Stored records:

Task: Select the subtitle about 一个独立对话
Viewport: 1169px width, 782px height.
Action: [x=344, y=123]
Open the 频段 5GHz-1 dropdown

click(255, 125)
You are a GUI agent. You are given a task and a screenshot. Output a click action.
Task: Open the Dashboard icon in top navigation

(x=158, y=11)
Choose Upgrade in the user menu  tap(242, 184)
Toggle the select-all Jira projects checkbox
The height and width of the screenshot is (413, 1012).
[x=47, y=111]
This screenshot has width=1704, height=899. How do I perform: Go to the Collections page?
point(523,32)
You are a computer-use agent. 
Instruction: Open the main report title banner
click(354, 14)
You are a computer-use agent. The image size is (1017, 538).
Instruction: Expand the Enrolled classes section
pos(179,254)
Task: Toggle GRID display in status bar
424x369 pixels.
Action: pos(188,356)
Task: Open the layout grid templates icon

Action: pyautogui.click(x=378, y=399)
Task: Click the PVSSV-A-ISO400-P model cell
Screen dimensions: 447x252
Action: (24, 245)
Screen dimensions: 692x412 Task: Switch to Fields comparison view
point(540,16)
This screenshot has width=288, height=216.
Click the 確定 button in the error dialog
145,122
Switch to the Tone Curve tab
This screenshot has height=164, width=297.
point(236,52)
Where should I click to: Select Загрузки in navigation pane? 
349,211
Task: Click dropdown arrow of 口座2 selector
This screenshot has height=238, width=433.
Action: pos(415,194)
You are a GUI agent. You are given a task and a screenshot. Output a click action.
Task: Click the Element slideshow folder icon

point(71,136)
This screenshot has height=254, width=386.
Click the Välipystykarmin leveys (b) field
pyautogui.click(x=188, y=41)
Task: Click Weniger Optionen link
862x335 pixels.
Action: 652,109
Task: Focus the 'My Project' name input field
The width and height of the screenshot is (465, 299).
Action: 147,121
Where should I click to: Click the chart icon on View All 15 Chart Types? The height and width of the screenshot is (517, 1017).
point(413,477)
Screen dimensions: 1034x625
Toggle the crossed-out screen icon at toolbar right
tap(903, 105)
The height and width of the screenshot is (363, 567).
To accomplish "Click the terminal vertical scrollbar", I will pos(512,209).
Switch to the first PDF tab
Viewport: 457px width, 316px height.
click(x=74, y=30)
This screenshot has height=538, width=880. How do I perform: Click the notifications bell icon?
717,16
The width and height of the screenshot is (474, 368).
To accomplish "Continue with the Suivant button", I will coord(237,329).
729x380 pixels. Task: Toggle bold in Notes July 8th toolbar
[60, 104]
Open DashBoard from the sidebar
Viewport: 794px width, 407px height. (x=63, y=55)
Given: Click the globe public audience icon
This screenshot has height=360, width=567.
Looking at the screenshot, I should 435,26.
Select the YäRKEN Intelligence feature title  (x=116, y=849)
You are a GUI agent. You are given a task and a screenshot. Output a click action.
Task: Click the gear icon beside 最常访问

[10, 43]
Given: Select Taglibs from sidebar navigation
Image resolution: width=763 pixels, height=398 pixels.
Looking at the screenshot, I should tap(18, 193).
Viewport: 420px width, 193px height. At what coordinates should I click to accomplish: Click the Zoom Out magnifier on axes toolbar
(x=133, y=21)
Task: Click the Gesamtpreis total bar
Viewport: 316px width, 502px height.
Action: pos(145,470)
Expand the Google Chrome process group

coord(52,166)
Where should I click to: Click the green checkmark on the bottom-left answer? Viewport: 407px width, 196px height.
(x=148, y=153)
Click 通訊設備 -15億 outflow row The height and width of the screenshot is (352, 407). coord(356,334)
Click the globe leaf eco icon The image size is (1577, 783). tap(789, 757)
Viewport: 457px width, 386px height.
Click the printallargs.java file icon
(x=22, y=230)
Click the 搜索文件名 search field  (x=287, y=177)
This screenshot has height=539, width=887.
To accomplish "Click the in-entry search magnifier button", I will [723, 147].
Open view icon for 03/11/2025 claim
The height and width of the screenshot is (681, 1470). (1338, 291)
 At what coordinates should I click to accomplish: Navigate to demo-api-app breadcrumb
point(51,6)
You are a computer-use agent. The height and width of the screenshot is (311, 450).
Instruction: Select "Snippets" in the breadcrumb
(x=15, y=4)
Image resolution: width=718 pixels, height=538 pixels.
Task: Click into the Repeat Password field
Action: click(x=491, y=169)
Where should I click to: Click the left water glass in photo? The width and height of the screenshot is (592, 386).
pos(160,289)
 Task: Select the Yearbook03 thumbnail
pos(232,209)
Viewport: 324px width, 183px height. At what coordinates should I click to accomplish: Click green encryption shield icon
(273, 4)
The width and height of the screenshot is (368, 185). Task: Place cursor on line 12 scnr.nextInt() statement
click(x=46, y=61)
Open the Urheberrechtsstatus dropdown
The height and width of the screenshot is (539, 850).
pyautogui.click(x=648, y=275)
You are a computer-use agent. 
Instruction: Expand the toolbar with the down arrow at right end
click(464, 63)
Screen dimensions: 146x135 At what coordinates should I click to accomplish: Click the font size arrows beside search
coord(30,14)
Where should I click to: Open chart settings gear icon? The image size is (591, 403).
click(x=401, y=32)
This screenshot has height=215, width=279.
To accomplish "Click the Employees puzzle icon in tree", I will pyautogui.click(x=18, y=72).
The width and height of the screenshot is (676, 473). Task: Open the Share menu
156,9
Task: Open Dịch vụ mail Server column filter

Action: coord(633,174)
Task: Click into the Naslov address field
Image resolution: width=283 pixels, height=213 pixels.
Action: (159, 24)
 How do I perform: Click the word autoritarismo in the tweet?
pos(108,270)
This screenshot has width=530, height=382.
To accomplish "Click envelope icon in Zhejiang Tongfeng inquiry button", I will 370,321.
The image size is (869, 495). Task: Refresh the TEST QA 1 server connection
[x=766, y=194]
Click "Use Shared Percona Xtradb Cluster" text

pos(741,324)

> Work instructions: Take every line from the data above that holds "computer" and copy it out.

> Solution for this problem:
You are a computer-use agent. 
You are a computer-use agent. The image size is (1017, 538).
You are a computer-use agent. The height and width of the screenshot is (311, 450).
You are a computer-use agent. 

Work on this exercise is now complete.